The sanitary napkin has been enlisted as an essential commodity and allowed hussle free transportation and distribution by the Central Government of India. But there is a confusion across the state whether the manufacturing and production of sanitary pads are allowed or not. There are a lot of women groups who are into small scale production of sanitary pads. Although the government has included hygienic products like body wash, diapers and sanitary napkins in the list of essential items during this pandemic lockdown, the lack of proper communication is stifling its production and availability
“The authorities have only thought about the distribution. If the situation continues for a few more days, the state has to consider the production part also. In the case of sanitary napkins, functioning of large scale industries is a conundrum in the current situation. But there are many rural based small scale industries in India producing sanitary napkins. They can produce and distribute from there and distribute locally. So, we need official government approval for the execution of this model by including self help groups in the area”
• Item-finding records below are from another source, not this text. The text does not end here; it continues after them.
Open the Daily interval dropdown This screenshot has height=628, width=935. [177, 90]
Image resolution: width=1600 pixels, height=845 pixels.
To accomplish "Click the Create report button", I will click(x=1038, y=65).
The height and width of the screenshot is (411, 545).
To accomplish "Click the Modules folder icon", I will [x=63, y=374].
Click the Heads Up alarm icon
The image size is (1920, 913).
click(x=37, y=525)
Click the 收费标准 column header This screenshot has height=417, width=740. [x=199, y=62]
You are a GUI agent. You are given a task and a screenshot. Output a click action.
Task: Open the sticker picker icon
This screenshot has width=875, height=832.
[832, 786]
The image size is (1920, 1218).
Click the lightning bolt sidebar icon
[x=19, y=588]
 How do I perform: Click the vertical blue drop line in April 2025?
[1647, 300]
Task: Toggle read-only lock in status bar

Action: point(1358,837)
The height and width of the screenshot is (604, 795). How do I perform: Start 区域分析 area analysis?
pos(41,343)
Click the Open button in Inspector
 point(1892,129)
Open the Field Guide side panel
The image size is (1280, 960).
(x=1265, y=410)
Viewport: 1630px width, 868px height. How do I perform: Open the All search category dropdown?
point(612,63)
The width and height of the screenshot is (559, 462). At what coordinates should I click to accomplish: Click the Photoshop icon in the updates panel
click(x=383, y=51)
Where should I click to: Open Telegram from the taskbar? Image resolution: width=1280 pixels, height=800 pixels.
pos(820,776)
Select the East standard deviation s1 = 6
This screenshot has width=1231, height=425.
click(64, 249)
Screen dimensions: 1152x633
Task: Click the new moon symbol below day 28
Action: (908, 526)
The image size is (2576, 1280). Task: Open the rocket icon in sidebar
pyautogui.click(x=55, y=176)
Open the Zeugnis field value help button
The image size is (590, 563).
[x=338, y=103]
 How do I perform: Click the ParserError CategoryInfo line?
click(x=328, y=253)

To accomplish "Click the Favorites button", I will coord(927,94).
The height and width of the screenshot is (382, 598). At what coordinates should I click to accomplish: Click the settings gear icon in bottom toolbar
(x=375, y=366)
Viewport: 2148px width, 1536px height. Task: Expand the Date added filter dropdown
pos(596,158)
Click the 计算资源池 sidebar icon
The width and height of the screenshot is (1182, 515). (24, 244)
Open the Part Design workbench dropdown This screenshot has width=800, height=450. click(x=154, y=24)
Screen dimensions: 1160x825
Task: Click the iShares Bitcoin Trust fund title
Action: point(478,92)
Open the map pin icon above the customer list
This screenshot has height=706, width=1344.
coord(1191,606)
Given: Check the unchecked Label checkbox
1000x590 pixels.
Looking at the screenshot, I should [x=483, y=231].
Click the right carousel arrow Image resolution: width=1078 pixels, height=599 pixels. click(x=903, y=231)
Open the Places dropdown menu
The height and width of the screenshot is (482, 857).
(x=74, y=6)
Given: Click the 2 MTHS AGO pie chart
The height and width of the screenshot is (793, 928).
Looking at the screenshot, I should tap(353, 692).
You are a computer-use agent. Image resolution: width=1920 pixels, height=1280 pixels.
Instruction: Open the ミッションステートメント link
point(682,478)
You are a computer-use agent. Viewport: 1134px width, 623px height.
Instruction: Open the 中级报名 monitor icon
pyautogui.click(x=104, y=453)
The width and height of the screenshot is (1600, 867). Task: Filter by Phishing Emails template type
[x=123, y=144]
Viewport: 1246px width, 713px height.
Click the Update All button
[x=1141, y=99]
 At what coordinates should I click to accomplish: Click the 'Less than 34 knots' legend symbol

“It is not plausible for me as a single man to get permission from the local authority to start manufacturing. I need a chain of workers including technicians and high tech machinery to run this essential service. There is only a need of 5 to 6 workers per production unit. So there won’t be an issue to adhere to the physical distancing norms and other safety measures of the government. They can even distribute through scooters locally in rural areas, similar to other regular commodities. Now we need to revive the production at war footing”.
“Around 25000 low-cost sanitary pad making machines installed in our country are running out of raw material for the manufacturing and I receive hundreds of calls from myriad production units from all over the state informing of the impasse.”
“I am not aware about the free distribution of sanitary napkins by Whisper in tandem with the Brihanmumbai Municipal Corporation (BMC). If they are donating 6,00,000 pads to women in need during the lock down, it is a great news. But the facts need to be checked properly before disseminating such information”.
The padman of India, Arunachalam Muruganantham requests women to maintain proper menstrual hygiene during this period, which is more important than before because of lock down and people crammed inside the house round the clock.
“Make an extra effort to get access to sanitary pads and maintain proper menstrual hygiene. This period is more crucial.”